==== Given data ====

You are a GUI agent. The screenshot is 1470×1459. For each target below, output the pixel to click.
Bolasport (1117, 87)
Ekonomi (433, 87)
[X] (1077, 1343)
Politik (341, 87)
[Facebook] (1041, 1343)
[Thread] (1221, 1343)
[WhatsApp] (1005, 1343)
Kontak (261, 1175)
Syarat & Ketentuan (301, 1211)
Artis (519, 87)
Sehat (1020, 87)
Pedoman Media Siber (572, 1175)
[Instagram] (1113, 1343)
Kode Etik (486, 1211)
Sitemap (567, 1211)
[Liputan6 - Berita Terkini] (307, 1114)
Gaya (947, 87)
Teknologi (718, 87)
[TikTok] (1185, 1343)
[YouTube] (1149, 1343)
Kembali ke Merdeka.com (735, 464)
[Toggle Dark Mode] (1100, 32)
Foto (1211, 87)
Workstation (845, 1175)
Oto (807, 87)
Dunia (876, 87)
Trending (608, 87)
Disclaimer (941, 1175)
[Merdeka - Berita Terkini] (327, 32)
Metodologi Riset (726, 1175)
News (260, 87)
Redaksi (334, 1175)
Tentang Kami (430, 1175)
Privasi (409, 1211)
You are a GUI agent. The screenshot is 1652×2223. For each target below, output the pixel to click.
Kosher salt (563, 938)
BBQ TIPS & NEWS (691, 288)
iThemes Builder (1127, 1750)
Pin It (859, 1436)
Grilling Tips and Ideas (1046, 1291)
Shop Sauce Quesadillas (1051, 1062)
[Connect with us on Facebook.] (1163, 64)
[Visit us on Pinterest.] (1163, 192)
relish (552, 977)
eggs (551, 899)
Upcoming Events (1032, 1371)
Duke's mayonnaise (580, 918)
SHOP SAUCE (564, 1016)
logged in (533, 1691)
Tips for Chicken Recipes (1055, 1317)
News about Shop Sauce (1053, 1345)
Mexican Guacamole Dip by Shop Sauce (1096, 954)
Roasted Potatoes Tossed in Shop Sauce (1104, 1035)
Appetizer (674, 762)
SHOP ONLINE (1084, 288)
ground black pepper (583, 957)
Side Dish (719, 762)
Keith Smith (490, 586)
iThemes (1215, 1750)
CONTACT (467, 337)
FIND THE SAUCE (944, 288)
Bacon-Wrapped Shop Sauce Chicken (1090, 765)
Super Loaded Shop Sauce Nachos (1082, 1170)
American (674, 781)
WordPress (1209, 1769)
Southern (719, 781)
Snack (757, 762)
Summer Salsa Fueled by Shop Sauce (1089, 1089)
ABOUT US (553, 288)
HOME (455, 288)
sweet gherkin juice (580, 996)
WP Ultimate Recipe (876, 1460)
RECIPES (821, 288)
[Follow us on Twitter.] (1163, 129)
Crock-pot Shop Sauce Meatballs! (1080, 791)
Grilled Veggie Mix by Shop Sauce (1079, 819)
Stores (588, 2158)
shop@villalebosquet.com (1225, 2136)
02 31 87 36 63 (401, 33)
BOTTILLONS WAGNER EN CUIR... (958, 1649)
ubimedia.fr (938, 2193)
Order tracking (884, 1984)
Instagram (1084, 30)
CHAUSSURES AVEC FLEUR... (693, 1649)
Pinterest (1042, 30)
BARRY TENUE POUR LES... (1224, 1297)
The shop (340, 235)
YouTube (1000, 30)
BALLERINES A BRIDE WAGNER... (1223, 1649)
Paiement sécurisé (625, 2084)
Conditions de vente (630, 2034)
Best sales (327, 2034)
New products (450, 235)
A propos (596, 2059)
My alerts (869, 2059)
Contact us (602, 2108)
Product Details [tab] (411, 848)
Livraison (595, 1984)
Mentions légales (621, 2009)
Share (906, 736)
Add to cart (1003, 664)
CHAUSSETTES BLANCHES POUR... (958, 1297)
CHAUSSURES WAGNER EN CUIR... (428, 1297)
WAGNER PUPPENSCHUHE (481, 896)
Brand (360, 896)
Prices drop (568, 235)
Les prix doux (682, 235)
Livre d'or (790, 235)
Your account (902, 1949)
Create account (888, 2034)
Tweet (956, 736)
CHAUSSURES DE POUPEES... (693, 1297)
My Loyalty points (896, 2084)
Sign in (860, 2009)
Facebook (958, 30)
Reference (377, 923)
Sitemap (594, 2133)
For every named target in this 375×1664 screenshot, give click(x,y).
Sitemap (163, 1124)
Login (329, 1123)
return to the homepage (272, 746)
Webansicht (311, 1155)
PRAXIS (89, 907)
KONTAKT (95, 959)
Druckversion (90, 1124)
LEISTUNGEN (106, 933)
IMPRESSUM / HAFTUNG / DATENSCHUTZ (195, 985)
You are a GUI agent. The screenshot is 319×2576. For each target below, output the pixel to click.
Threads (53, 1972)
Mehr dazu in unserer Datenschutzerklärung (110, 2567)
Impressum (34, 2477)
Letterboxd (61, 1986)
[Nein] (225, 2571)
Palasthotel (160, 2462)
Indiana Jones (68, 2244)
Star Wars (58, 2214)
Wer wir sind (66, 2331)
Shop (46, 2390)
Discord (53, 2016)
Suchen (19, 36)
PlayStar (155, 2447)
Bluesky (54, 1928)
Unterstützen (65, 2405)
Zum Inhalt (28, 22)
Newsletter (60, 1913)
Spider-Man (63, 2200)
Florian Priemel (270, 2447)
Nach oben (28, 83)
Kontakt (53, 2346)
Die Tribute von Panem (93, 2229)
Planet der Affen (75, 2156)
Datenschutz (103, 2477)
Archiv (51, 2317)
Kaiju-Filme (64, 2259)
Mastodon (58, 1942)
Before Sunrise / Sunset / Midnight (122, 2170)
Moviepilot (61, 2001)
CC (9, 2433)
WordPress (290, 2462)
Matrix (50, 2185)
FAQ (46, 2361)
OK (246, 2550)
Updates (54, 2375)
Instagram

====

Output the entire listing exactly, including each line.

You are a GUI agent. The screenshot is 1470×1459. For each target below, output the pixel to click.
Bolasport (1117, 87)
Ekonomi (433, 87)
[X] (1077, 1343)
Politik (341, 87)
[Facebook] (1041, 1343)
[Thread] (1221, 1343)
[WhatsApp] (1005, 1343)
Kontak (261, 1175)
Syarat & Ketentuan (301, 1211)
Artis (519, 87)
Sehat (1020, 87)
Pedoman Media Siber (572, 1175)
[Instagram] (1113, 1343)
Kode Etik (486, 1211)
Sitemap (567, 1211)
[Liputan6 - Berita Terkini] (307, 1114)
Gaya (947, 87)
Teknologi (718, 87)
[TikTok] (1185, 1343)
[YouTube] (1149, 1343)
Kembali ke Merdeka.com (735, 464)
[Toggle Dark Mode] (1100, 32)
Foto (1211, 87)
Workstation (845, 1175)
Oto (807, 87)
Dunia (876, 87)
Trending (608, 87)
Disclaimer (941, 1175)
[Merdeka - Berita Terkini] (327, 32)
Metodologi Riset (726, 1175)
News (260, 87)
Redaksi (334, 1175)
Tentang Kami (430, 1175)
Privasi (409, 1211)
You are a GUI agent. The screenshot is 1652×2223. For each target below, output the pixel to click.
Kosher salt (563, 938)
BBQ TIPS & NEWS (691, 288)
iThemes Builder (1127, 1750)
Pin It (859, 1436)
Grilling Tips and Ideas (1046, 1291)
Shop Sauce Quesadillas (1051, 1062)
[Connect with us on Facebook.] (1163, 64)
[Visit us on Pinterest.] (1163, 192)
relish (552, 977)
eggs (551, 899)
Upcoming Events (1032, 1371)
Duke's mayonnaise (580, 918)
SHOP SAUCE (564, 1016)
logged in (533, 1691)
Tips for Chicken Recipes (1055, 1317)
News about Shop Sauce (1053, 1345)
Mexican Guacamole Dip by Shop Sauce (1096, 954)
Roasted Potatoes Tossed in Shop Sauce (1104, 1035)
Appetizer (674, 762)
SHOP ONLINE (1084, 288)
ground black pepper (583, 957)
Side Dish (719, 762)
Keith Smith (490, 586)
iThemes (1215, 1750)
CONTACT (467, 337)
FIND THE SAUCE (944, 288)
Bacon-Wrapped Shop Sauce Chicken (1090, 765)
Super Loaded Shop Sauce Nachos (1082, 1170)
American (674, 781)
WordPress (1209, 1769)
Southern (719, 781)
Snack (757, 762)
Summer Salsa Fueled by Shop Sauce (1089, 1089)
ABOUT US (553, 288)
HOME (455, 288)
sweet gherkin juice (580, 996)
WP Ultimate Recipe (876, 1460)
RECIPES (821, 288)
[Follow us on Twitter.] (1163, 129)
Crock-pot Shop Sauce Meatballs! (1080, 791)
Grilled Veggie Mix by Shop Sauce (1079, 819)
Stores (588, 2158)
shop@villalebosquet.com (1225, 2136)
02 31 87 36 63 (401, 33)
BOTTILLONS WAGNER EN CUIR... (958, 1649)
ubimedia.fr (938, 2193)
Order tracking (884, 1984)
Instagram (1084, 30)
CHAUSSURES AVEC FLEUR... (693, 1649)
Pinterest (1042, 30)
BARRY TENUE POUR LES... (1224, 1297)
The shop (340, 235)
YouTube (1000, 30)
BALLERINES A BRIDE WAGNER... (1223, 1649)
Paiement sécurisé (625, 2084)
Conditions de vente (630, 2034)
Best sales (327, 2034)
New products (450, 235)
A propos (596, 2059)
My alerts (869, 2059)
Contact us (602, 2108)
Product Details [tab] (411, 848)
Livraison (595, 1984)
Mentions légales (621, 2009)
Share (906, 736)
Add to cart (1003, 664)
CHAUSSETTES BLANCHES POUR... (958, 1297)
CHAUSSURES WAGNER EN CUIR... (428, 1297)
WAGNER PUPPENSCHUHE (481, 896)
Brand (360, 896)
Prices drop (568, 235)
Les prix doux (682, 235)
Livre d'or (790, 235)
Your account (902, 1949)
Create account (888, 2034)
Tweet (956, 736)
CHAUSSURES DE POUPEES... (693, 1297)
My Loyalty points (896, 2084)
Sign in (860, 2009)
Facebook (958, 30)
Reference (377, 923)
Sitemap (594, 2133)
For every named target in this 375×1664 screenshot, give click(x,y).
Sitemap (163, 1124)
Login (329, 1123)
return to the homepage (272, 746)
Webansicht (311, 1155)
PRAXIS (89, 907)
KONTAKT (95, 959)
Druckversion (90, 1124)
LEISTUNGEN (106, 933)
IMPRESSUM / HAFTUNG / DATENSCHUTZ (195, 985)
You are a GUI agent. The screenshot is 319×2576. For each target below, output the pixel to click.
Threads (53, 1972)
Mehr dazu in unserer Datenschutzerklärung (110, 2567)
Impressum (34, 2477)
Letterboxd (61, 1986)
[Nein] (225, 2571)
Palasthotel (160, 2462)
Indiana Jones (68, 2244)
Star Wars (58, 2214)
Wer wir sind (66, 2331)
Shop (46, 2390)
Discord (53, 2016)
Suchen (19, 36)
PlayStar (155, 2447)
Bluesky (54, 1928)
Unterstützen (65, 2405)
Zum Inhalt (28, 22)
Newsletter (60, 1913)
Spider-Man (63, 2200)
Florian Priemel (270, 2447)
Nach oben (28, 83)
Kontakt (53, 2346)
Die Tribute von Panem (93, 2229)
Planet der Affen (75, 2156)
Datenschutz (103, 2477)
Archiv (51, 2317)
Kaiju-Filme (64, 2259)
Mastodon (58, 1942)
Before Sunrise / Sunset / Midnight (122, 2170)
Moviepilot (61, 2001)
CC (9, 2433)
WordPress (290, 2462)
Matrix (50, 2185)
FAQ (46, 2361)
OK (246, 2550)
Updates (54, 2375)
Instagram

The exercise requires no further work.